**Short exercise:**
Identify every line in the entries below that contains the word "screenshot" and copy each such line. Case counts, so uppercase and lowercase letters do not match each other.

**Data for this exercise:**

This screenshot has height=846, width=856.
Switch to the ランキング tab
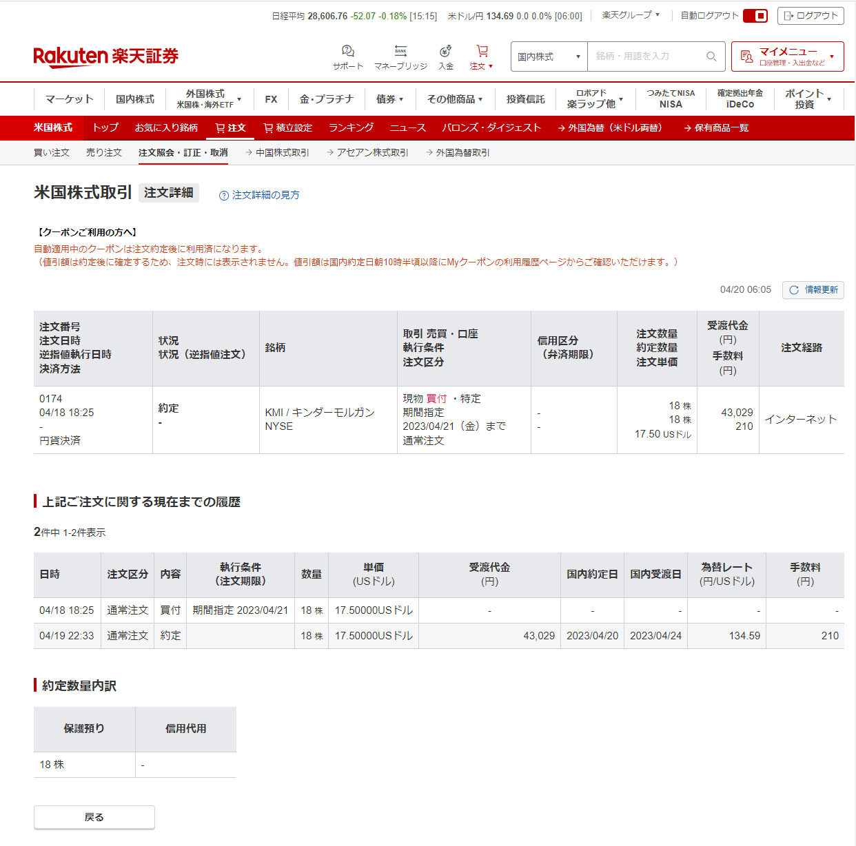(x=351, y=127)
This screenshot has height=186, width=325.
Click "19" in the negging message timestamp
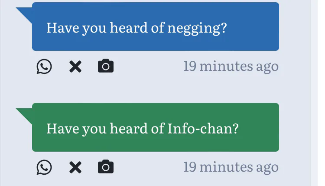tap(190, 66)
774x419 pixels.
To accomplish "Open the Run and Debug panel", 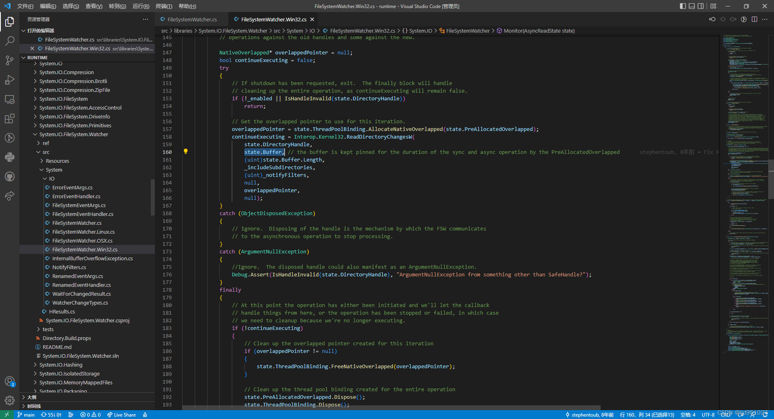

**Answer to this exercise:**
This screenshot has height=846, width=856.
This screenshot has height=186, width=325.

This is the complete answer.